Amy Klein was a character on the sidelines of my life. As the managing editor of the Jewish Journal of Los Angeles, she was almost a public figure in the Jewish community, and as she wrote first-person pieces, it felt right to give some occasional commentary. I felt freer to write about her as she also made her living writing about others. If she was important to me, I would likely not have written about her. I never thought about any kind of relationship with her and so I felt free to write whatever went through my head.
I’ve rarely written about family and relations. I’ve rarely written about girlfriends (except when I understood they wouldn’t mind much). I’ve rarely written about employers. I’ve rarely written about all sorts of people important to me precisely because I don’t want to hurt those relationships.
I don’t think non-writers realize how little writers often feel about people they write about. You don’t have to be triggered or upset or be filled with yearning to write about someone. I’ve written about thousands of people, few grabbed me intensely.
Most football players don’t think deeply about the people they hit on a football field, and I don’t think trial lawyers think deeply about the feelings of opponents in court. Similarly, most journalists don’t think deeply about the feelings of people they describe.
We don’t own our reputations. They reside in the heads of others.
Jack Shafer writes for Slate Aug. 27, 2007 about New York Times public editor Clark Hoyt's Aug. 26 column:
One of the flaws in Hoyt's thinking is his belief that one's reputation is a possession –like a car or a tennis racket — when one's reputation actually resides in the minds of others. A person can have as many reputations as people who know him or know of him. Positing that the top link in a Google search of a name equals somebody's reputation is silly, and Hoyt's column only encourages that notion.
If Google users conclude that an individual is guilty of fondling a child just because a Times story reported his arrest, that says more about their gullibility than it does about the inadequacies of the Web or the Times.
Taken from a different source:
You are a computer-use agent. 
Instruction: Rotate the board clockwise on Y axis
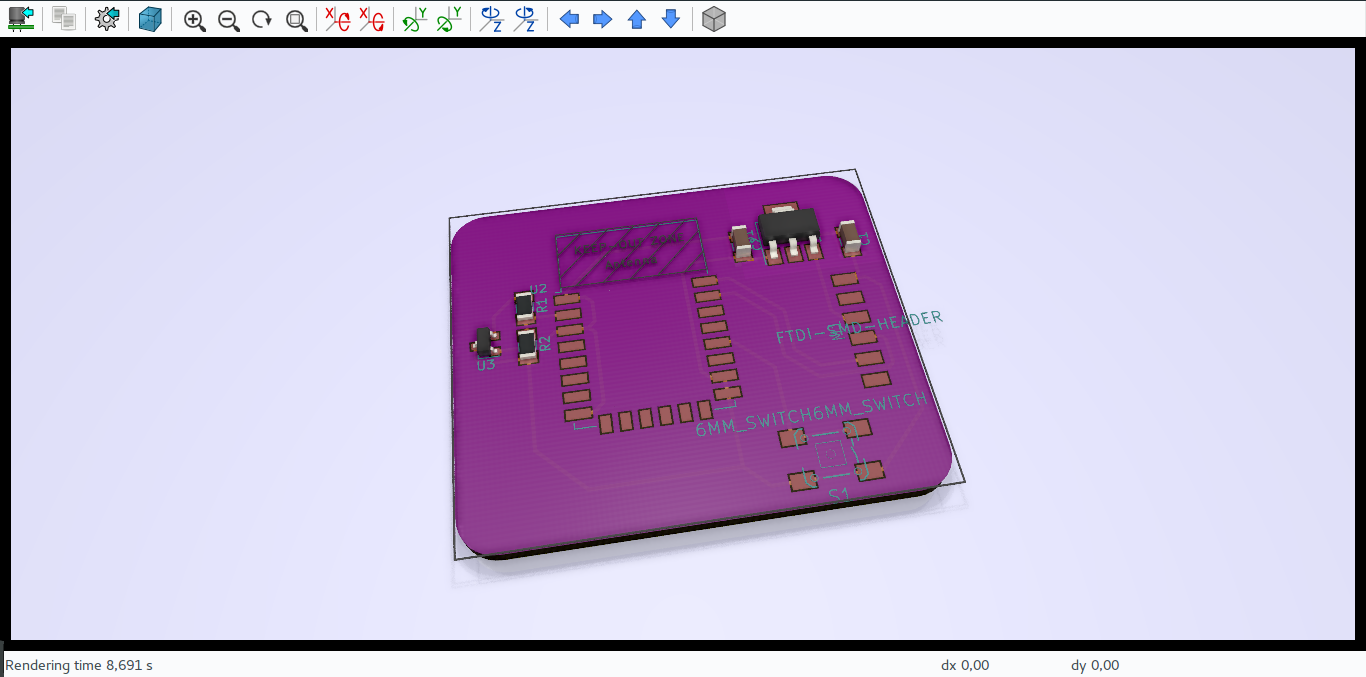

The Times is wonderful, but it's not a vaccine against stupidity.
Whatever their shortcomings, search engines are a million times superior to human memory, which they are rapidly replacing.
The Web also offers those wounded a variety of ways to manage their reputations and mitigate the offenses of the New York Times (and of other publications).
By exaggerating the absolute power of the Times and Google to determine reputation, Hoyt's column encourages people to think of themselves as technopawns. (It also damages Hoyt's reputation in the process, but that's his problem.) I'm all for getting the Times to correct meaningful errors of fact in a decent interval, but if you want to secure a better reputation than the one that Google currently spits out, get busy and build it yourself.